__ENTRIES SHOWN__
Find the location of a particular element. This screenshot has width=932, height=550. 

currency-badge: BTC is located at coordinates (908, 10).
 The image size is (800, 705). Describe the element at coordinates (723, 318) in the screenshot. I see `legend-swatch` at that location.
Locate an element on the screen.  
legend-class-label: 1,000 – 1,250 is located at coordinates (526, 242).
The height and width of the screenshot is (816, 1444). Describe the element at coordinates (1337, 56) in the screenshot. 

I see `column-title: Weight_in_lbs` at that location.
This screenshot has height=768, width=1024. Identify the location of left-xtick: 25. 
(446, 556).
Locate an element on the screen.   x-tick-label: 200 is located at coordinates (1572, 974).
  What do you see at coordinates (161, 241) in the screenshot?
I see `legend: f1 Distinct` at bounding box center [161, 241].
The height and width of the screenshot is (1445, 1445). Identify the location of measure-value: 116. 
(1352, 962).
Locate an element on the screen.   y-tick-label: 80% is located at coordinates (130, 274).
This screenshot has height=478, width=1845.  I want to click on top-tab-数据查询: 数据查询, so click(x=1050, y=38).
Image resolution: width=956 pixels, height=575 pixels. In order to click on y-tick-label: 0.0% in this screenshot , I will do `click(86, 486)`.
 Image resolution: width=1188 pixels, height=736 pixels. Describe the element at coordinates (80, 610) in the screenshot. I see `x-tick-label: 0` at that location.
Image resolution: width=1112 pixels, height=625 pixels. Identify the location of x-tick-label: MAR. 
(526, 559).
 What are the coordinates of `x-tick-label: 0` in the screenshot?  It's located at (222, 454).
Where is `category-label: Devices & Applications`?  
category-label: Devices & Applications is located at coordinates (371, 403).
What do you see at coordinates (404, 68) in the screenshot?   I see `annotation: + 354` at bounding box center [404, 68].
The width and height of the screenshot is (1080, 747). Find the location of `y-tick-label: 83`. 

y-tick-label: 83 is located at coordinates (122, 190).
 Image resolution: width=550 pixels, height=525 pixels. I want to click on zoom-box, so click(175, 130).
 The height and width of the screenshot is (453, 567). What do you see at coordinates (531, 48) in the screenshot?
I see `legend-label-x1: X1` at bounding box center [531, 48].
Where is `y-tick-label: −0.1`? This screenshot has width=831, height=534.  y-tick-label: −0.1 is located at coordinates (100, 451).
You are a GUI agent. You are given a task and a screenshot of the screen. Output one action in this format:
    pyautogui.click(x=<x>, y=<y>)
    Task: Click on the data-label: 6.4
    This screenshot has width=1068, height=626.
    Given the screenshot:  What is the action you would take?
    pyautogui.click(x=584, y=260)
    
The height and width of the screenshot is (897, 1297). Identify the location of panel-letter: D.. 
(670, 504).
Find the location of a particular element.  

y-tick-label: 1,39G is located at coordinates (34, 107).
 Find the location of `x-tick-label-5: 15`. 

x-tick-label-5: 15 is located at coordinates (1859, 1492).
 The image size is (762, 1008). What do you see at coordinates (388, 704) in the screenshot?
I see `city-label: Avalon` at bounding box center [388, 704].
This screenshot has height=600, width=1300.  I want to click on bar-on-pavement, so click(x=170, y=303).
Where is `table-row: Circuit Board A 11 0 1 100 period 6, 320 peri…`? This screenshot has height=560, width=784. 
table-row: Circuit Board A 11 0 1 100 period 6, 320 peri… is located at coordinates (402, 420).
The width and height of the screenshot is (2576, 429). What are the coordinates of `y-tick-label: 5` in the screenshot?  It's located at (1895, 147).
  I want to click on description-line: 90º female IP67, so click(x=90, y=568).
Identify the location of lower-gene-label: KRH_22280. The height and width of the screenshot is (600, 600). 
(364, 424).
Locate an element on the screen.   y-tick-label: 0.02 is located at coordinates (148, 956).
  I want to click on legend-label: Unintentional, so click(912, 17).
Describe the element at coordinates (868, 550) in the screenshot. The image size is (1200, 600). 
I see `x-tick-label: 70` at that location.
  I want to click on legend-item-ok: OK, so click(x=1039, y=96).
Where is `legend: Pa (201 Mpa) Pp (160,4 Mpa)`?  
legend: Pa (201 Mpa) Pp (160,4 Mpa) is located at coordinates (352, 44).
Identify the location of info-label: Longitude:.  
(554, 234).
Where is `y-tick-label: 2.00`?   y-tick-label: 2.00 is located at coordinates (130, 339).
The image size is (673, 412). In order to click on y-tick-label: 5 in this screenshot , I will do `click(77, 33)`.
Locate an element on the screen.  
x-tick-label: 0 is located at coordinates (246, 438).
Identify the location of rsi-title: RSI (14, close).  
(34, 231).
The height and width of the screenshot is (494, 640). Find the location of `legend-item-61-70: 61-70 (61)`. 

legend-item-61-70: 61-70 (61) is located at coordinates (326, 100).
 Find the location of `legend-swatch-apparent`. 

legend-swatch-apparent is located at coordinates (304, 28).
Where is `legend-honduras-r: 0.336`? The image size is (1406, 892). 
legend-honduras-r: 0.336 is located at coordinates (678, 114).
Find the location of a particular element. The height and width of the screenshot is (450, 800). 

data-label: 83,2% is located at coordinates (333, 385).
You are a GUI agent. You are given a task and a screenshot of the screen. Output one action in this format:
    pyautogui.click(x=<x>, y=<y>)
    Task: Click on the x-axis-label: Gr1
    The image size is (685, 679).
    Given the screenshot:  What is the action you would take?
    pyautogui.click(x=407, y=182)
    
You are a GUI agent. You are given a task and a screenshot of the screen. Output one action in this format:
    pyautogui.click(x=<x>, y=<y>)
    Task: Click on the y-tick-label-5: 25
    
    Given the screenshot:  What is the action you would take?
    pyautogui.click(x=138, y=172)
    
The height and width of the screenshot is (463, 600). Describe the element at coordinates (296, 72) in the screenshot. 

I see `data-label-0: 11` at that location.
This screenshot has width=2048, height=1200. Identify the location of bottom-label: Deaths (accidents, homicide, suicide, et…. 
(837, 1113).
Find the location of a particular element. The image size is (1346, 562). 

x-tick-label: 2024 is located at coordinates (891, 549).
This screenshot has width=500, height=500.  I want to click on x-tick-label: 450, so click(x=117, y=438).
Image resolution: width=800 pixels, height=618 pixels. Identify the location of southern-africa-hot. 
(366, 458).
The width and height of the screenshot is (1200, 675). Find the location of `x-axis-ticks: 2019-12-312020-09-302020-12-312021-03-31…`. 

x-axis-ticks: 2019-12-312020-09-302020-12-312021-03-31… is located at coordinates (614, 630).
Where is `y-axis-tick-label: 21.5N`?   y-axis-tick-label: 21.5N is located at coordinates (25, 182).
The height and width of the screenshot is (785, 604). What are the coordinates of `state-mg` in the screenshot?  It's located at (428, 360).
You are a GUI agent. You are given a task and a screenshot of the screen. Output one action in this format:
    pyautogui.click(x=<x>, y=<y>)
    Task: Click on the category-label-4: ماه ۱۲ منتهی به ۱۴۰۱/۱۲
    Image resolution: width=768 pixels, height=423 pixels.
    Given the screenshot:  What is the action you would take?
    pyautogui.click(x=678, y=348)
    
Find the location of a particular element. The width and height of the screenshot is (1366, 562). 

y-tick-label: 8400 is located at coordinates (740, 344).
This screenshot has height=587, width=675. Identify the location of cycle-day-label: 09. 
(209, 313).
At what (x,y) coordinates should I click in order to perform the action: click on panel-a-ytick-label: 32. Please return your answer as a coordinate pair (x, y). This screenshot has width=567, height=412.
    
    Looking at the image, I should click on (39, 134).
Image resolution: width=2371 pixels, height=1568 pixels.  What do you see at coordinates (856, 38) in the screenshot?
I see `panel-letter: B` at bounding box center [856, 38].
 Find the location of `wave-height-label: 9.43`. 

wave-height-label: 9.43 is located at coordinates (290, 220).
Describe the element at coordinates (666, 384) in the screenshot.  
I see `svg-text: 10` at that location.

__EXERCISE OBJECTIVE__
Find each line in the records above that contains the word `ticks`, and copy every such line in full.

__RESPONSE TO THIS TASK__
The width and height of the screenshot is (1200, 675). Find the location of `x-axis-ticks: 2019-12-312020-09-302020-12-312021-03-31…`. 
x-axis-ticks: 2019-12-312020-09-302020-12-312021-03-31… is located at coordinates (614, 630).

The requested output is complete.